Henning Mankell, Les Chaussures Italiennes, 2006 et 2009 en français

Cet étonnant auteur de polars psychologiques suédois a un succès planétaire indéniable , ayant crée un héros Wallander, qui ressemble au Maigret de Simenon, c'est-à-dire un homme moyen reflétant la société de son époque et ses problèmes existentiels , sans arriver à faire bouger sa propre vie . Les lecteurs contemporains sont fascinés par des individus ( ou anti héros) comme Wallander qui ont des vies bloquées et sont guettés par le dépression et du coup se jettent sur Mankell un peu comme ils se jettent sur Murakami, dans une ruée d'auto identification qui est proprement un phénomène sociologique. Les gens ne sont pas idiots savent ce qui leur plait car ils souffrent des mêmes maux : inadaptation au réel ( au monde et aux autres) et repli sur soi ( dépression et paralysie ) : vous avez compris le succès inouï de Mankell.

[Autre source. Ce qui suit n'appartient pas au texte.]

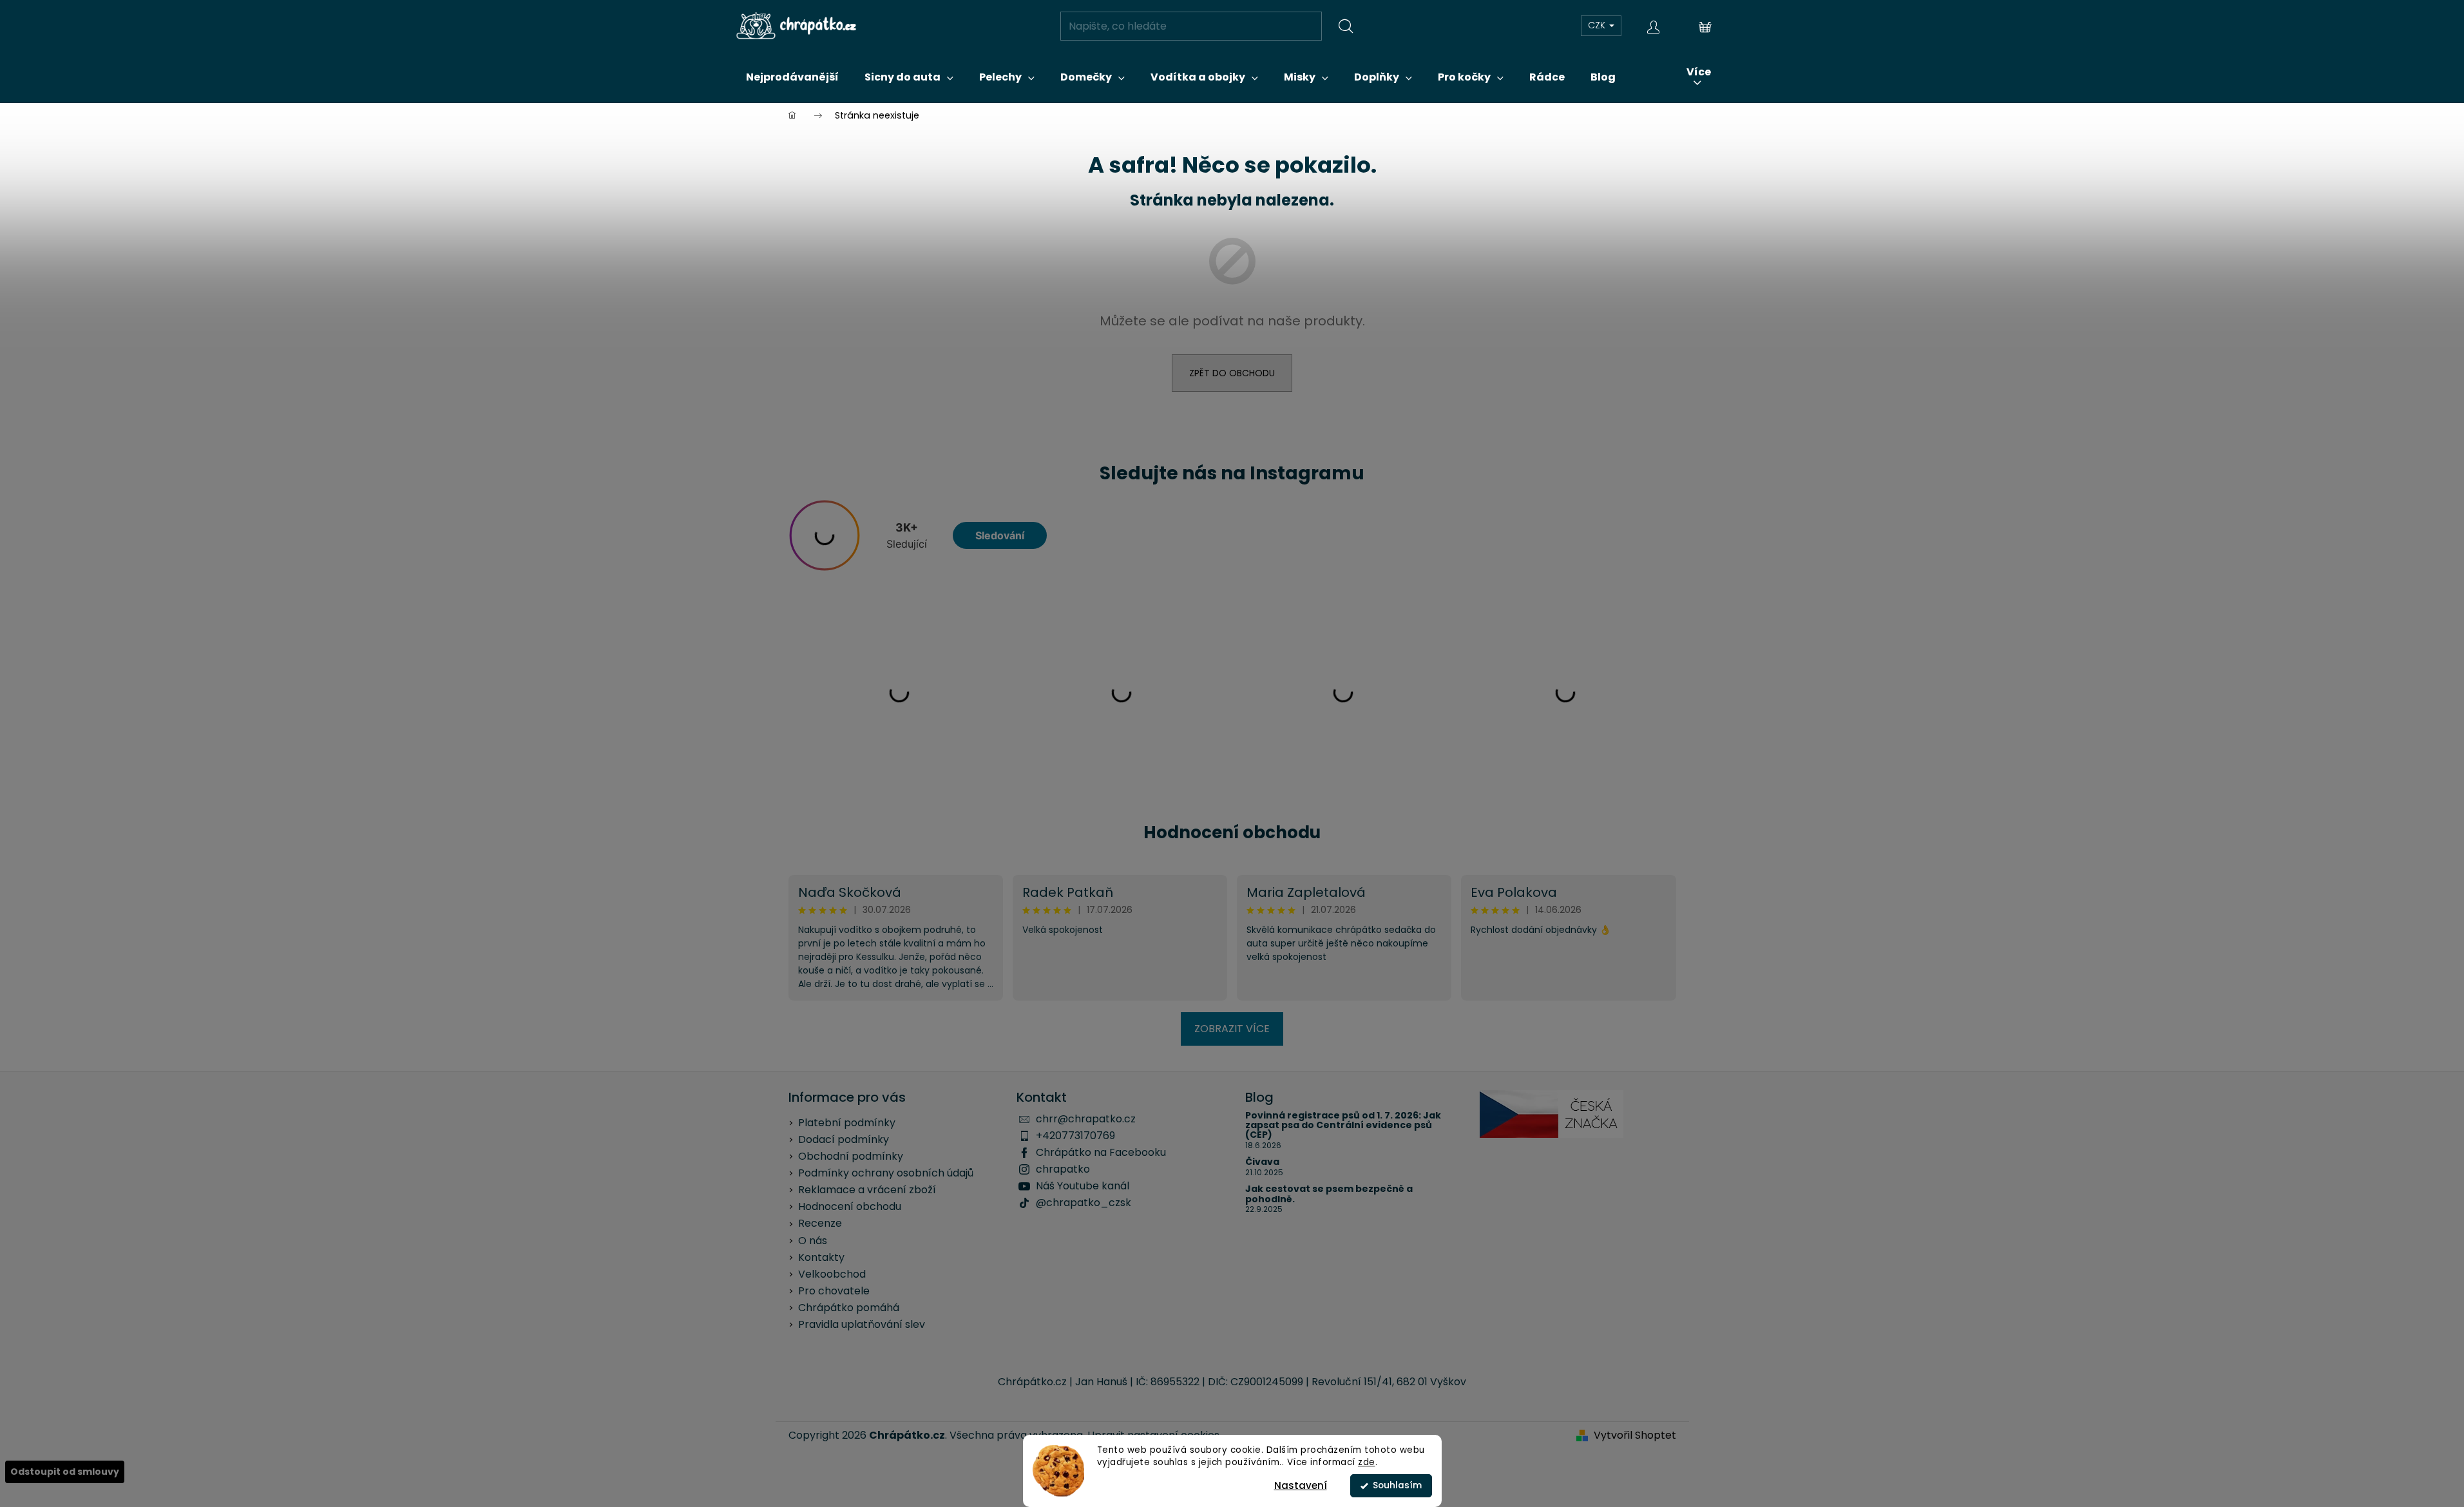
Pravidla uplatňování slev (861, 1324)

Il est donc intéressant de voir ce que Mankell fait dans ce dernier roman où Wallander est absent et est remplacé par Fredrik Welin, chirurgien retraité qui vit reclus sur une ile de la Baltique depuis 10 ans sans contact avec le monde ; n'oublions pas ici que l'auteur est dans la vie le gendre du cinéaste Ingmar Bergman fameux pour son isolement insulaire dans les hivers terrifiants du Nord .Heros peu engageant : la routine est la même tous les jours, survivre, écouter la radio, écrire son journal , se baigner dans l' eau glacée ; il attend la mort. Il faut que l'action vienne de l'extérieur et elle va surgir en cascade par la figure de femmes uniquement. Tout d'abord une vieille femme en mauvais état avec son déambulateur apparait un jour, ayant accosté par bateau postal ; C'est Harriet , ancienne fiancée abandonnée par Welin qui vient demander des comptes avant de mourir. Elle sera suivie de Louise, sa fille et celle incidemment de Welin également, qui vit aussi isolée dans une communauté côtiere, dans une roulotte et ses chaussures italiennes .. Et finalement Agnès, l'ancienne patiente que le chirurgien Welin a amputée d'un bras dans une opération ratée du passé, est conctactée par lui qui arrive à quitter son île .Festival de l'aliénation évidemment , tous ces gens sont des marginaux par choix ,sans aucun intérêt direz-vous, mais curieusement Mankell arrive à tisser un récit cohérent et humain de cet imbroglio qui est passionnant avec les occupations incroyables de ces dames  qui les relient au monde organisé.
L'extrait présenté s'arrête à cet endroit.